Der Kampf um die Kunstsammler

Düsseldorf bekommt im kommenden Jahr eine neue Kunstmesse für zeitgenössische Kunst. Hinter der „Contemporary“ steht als Betreiber der Hamburger Verlag Gruner & Jahr. In der rheinischen Kunstszene herrscht nun Unruhe. Denn im April 2007 findet zeitgleich auch die Art Cologne statt

VON KATJA BEHRENS

Art Cologne Direktor Gérard Goodrow gab sich im Herbst in Köln zwar gelassen. Doch langsam muss er die 2007 fast zeitgleich stattfindende „Düsseldorf Contemporary“ fürchten. Die hat mit der „Art. Events GmbH International“ eine neue potente Betreibergesellschaft – Tochter des Hamburger Verlagshauses Gruner & Jahr. Bereits vor einem guten Jahr wurde die neue Kunstmesse im Rheinland auf den Weg gebracht. Sie sollte sich ausdrücklich um junge, internationale Kunst kümmern. Damals firmierte Gruner & Jahr nur als großzügiger Geldgeber. Doch der Verlag wollte mehr. Walter Gehlen, mit Andreas Lohaus einer der damaligen Organisatoren, ist nun auch Geschäftsführer der neuen GmbH.

Komplett durchgestylt

Die Zugehörigkeit zum renommierten Verlag bedeutet für die neue Messe Werbung und ein potentes Netzwerk, für den Verlag endlich eine Positionierung im Eventbereich. Im Gegensatz zu Köln war die „Düsseldorf Contemporary“ ursprünglich als ausschließliche Jurymesse gedacht. Doch fühlen sich inzwischen viele Galerien ermutigt, sich zu bewerben und sich den Auswahldiskussionen des nur aus Museumsleuten bestehenden Beirats (Ulrike Groos, Kunsthalle Düsseldorf, Heike Munder, Migros Museum Zürich und Stefan Berg, Kunstverein Hannover) zu stellen. Gut siebzig Kunstvermittler haben heute schon zugesagt. Unterstützt werden die Kuratoren ferner von einem Advisory Board, in dem einige der Galeristen in beratender Funktion versammelt sind.
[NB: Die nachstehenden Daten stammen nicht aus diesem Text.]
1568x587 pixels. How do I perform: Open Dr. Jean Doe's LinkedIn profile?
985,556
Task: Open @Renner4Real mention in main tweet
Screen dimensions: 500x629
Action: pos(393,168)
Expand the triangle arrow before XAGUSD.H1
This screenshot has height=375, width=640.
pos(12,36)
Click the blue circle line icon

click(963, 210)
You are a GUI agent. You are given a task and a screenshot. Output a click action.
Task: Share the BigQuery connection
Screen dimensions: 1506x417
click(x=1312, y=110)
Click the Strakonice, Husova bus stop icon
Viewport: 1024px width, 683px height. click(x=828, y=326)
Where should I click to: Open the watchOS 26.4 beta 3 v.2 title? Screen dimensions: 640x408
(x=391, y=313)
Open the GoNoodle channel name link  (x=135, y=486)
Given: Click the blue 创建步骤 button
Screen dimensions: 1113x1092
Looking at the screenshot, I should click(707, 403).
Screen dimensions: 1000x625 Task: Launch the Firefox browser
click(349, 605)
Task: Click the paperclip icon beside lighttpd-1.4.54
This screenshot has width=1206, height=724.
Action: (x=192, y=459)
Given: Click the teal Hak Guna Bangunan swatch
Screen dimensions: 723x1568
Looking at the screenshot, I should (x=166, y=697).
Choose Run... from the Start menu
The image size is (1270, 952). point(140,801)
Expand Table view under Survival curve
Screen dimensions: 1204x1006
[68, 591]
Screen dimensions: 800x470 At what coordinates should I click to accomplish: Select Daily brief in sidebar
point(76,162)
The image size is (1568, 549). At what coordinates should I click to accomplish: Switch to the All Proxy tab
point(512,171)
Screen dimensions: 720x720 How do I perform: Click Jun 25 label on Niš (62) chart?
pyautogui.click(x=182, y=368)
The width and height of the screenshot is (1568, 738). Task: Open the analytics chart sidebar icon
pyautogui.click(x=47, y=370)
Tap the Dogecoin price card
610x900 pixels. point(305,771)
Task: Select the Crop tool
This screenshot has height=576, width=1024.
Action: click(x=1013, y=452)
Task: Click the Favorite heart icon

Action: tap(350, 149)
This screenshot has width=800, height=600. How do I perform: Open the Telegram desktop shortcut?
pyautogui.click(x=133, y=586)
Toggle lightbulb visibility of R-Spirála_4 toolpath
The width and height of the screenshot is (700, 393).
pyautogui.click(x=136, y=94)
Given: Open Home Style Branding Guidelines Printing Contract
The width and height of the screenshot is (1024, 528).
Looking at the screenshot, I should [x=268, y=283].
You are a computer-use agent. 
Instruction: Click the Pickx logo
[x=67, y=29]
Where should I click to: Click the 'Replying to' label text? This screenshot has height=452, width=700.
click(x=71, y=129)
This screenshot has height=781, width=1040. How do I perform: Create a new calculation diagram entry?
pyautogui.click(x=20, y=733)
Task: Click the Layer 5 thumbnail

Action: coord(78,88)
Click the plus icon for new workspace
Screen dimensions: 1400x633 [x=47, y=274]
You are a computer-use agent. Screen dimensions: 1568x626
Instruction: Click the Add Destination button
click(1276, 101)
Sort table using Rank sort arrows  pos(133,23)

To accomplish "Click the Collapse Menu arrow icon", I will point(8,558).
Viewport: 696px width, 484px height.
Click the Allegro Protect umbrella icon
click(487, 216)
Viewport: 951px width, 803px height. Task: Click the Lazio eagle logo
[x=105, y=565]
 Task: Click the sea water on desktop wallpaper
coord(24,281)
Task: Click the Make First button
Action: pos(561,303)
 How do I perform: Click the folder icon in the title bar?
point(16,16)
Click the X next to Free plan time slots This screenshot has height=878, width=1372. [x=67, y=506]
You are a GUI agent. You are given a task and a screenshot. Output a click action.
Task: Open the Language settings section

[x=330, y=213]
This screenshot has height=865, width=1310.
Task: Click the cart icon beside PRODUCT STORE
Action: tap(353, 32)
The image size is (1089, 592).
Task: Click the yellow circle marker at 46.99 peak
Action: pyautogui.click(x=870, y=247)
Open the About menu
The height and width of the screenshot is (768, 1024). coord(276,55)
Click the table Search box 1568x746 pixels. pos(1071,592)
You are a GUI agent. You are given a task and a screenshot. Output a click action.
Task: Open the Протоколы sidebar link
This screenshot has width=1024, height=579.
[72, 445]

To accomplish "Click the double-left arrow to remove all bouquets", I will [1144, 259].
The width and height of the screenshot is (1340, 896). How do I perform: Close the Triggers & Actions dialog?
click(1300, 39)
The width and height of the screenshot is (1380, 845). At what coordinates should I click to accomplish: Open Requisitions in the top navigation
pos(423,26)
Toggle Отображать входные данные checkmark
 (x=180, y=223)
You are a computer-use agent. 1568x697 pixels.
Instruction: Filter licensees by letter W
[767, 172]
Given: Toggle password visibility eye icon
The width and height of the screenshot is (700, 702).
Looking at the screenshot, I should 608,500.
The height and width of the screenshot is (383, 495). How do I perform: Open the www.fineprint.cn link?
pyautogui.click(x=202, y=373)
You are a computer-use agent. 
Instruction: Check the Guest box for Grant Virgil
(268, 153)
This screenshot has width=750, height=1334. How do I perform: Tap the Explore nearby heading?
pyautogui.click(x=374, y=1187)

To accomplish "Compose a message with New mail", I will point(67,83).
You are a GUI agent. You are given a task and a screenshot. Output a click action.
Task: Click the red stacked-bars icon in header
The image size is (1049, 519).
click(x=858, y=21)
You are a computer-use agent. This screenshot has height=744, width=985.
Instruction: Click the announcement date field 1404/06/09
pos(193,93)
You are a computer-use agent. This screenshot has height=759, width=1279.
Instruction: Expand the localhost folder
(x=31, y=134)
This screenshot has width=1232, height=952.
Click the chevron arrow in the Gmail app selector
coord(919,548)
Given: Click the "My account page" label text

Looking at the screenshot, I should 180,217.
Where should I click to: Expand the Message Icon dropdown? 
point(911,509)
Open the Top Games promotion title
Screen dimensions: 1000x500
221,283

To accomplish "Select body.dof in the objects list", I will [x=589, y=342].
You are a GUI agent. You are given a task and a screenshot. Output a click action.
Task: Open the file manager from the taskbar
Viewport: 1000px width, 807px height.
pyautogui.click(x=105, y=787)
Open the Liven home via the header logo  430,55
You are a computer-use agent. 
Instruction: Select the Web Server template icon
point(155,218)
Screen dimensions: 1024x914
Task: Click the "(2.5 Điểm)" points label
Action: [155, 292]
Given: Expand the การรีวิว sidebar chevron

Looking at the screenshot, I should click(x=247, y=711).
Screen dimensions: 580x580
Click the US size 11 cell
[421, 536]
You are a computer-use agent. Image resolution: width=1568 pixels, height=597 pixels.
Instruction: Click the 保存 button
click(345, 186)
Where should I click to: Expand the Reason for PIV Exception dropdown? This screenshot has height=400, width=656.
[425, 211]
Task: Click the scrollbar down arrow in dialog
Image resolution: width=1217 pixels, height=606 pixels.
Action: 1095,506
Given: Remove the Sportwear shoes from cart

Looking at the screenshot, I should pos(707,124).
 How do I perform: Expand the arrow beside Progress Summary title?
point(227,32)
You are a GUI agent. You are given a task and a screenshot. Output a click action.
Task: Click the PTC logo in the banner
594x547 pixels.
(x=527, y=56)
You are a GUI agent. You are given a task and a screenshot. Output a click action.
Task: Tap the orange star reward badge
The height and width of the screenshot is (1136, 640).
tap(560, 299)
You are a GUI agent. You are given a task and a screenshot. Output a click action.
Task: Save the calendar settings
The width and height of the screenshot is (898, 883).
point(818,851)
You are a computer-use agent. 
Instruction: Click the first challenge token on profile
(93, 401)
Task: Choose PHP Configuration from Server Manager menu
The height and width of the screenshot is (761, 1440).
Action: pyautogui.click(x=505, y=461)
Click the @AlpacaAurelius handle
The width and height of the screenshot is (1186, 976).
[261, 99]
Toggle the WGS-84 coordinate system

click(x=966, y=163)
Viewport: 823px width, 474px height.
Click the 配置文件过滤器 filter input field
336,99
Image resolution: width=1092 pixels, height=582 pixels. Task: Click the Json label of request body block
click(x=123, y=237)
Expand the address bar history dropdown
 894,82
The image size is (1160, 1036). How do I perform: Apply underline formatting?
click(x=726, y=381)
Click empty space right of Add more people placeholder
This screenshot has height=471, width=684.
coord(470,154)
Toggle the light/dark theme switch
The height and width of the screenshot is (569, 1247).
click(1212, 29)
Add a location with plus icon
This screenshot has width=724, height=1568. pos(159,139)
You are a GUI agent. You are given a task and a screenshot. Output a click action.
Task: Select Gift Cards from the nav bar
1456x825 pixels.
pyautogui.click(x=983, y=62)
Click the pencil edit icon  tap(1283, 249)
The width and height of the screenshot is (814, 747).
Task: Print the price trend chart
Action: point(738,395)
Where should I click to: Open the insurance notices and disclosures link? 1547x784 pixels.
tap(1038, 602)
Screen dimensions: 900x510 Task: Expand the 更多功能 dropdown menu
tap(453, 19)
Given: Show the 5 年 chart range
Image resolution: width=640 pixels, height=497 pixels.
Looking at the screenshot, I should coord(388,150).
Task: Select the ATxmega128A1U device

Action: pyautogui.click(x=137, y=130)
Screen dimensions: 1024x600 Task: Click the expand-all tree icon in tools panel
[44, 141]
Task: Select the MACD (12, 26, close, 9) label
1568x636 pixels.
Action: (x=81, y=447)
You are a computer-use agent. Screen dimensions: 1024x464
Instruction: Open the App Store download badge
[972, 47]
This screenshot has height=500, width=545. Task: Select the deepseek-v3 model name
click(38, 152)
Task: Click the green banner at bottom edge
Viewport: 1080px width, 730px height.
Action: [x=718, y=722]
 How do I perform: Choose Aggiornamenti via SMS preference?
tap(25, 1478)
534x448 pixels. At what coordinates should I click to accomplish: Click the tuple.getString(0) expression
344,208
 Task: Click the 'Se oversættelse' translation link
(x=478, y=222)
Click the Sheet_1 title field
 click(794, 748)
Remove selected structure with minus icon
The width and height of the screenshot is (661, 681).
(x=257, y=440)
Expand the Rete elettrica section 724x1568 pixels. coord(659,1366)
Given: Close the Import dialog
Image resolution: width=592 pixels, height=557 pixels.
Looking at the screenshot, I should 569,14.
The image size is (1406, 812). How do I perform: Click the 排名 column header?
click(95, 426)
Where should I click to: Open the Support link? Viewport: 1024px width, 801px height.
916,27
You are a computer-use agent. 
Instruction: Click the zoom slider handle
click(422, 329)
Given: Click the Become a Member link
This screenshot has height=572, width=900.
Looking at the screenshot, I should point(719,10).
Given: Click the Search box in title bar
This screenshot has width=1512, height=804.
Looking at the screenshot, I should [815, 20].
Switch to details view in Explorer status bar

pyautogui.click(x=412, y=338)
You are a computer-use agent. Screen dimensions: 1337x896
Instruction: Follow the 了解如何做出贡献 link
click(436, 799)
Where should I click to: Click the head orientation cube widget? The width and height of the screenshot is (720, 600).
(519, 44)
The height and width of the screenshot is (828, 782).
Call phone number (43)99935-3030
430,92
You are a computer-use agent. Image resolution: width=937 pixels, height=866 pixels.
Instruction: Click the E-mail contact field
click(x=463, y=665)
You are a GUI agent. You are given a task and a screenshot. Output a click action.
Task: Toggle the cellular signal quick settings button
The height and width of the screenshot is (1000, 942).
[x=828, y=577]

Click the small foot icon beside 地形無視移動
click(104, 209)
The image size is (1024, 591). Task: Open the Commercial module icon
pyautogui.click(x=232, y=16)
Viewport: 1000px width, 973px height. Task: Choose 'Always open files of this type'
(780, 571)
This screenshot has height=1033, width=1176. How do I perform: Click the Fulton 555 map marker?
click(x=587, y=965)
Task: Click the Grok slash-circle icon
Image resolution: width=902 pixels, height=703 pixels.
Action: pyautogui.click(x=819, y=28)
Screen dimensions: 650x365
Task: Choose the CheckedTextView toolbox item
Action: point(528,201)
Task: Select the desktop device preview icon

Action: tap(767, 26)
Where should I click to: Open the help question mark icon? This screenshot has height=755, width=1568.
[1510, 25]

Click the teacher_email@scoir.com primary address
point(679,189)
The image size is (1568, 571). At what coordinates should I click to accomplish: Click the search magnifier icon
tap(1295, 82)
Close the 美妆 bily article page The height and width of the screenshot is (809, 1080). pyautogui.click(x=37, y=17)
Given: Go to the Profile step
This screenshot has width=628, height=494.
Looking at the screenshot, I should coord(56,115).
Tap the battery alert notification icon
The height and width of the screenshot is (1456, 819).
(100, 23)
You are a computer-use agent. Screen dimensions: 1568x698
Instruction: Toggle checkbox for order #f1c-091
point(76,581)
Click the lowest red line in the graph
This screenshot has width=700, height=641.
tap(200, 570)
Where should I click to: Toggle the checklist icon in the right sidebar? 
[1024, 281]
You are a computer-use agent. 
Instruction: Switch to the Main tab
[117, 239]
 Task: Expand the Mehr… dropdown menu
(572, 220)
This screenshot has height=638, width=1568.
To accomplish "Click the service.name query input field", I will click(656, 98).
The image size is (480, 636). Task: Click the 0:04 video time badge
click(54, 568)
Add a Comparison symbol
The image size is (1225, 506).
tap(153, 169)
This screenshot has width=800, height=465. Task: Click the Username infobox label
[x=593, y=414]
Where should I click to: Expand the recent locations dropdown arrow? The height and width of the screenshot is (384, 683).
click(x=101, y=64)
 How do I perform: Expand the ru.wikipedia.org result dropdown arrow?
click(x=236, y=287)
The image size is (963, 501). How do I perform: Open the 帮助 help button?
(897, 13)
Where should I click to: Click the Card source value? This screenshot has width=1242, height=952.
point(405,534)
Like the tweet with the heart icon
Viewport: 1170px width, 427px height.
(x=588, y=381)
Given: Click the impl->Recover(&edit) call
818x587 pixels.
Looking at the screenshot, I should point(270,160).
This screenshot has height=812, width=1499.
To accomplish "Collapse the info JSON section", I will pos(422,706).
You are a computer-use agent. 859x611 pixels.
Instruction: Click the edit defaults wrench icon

Die angepeilte Qualität der Messe soll in erster Linie durch die Auswahl der Galerien und ihr Programm gewährleistet werden. Beteiligt ist auch das Architektenbüro Rheinflügel Baukunst, das nun den Auftrag hat, die neue Messe „komplett durchzustylen“. Im April 2007 findet außerdem im Museum Kunstpalast mit „Public Viewing“ eine passende Ausstellung statt, die Einblicke in ältere und neuere Düsseldorfer Sammlungen erlaubt. Der Kampf um die internationalen Kunstsammler kann beginnen.

Rheinland ist skeptisch

In Düsseldorf flogen der neuen Messe schnell die Herzen zu, andernorts war und ist man skeptisch. Und das sicher mit Recht. Hat doch das Rheinland mit der Art Cologne längst eine etablierte und angesehene Messe – auch wenn in den letzten fünfzehn Jahren die Kritik am Messefilz und dem paternalistischen Gehabe der Veranstalter immer lauter wurde und viele Galerien Köln den Rücken gekehrt haben. Nun hat Köln sich entschieden, die Art Cologne in den Frühling zu verlegen, um dem engen Herbstmessenkalender zu entkommen. Es wird also selbst in NRW im April wieder eng, was von den Organisatoren der neuen Messe in Düsseldorf als Pluspunkt kommuniziert wird. „Für Sammler, die aus Übersee kommen und hier ihr Geld in Kunst anlegen möchten, sind die drei Hauptmessen in Köln, Brüssel und Düsseldorf in nächster räumlicher und zeitlicher Nähe eine historisch einmalige Chance“, sagt Geschäftsführer Gehlen. Die Messe in Brüssel hat freilich, was die inhaltliche Ausrichtung angeht, mit den anderen beiden wenig zu tun.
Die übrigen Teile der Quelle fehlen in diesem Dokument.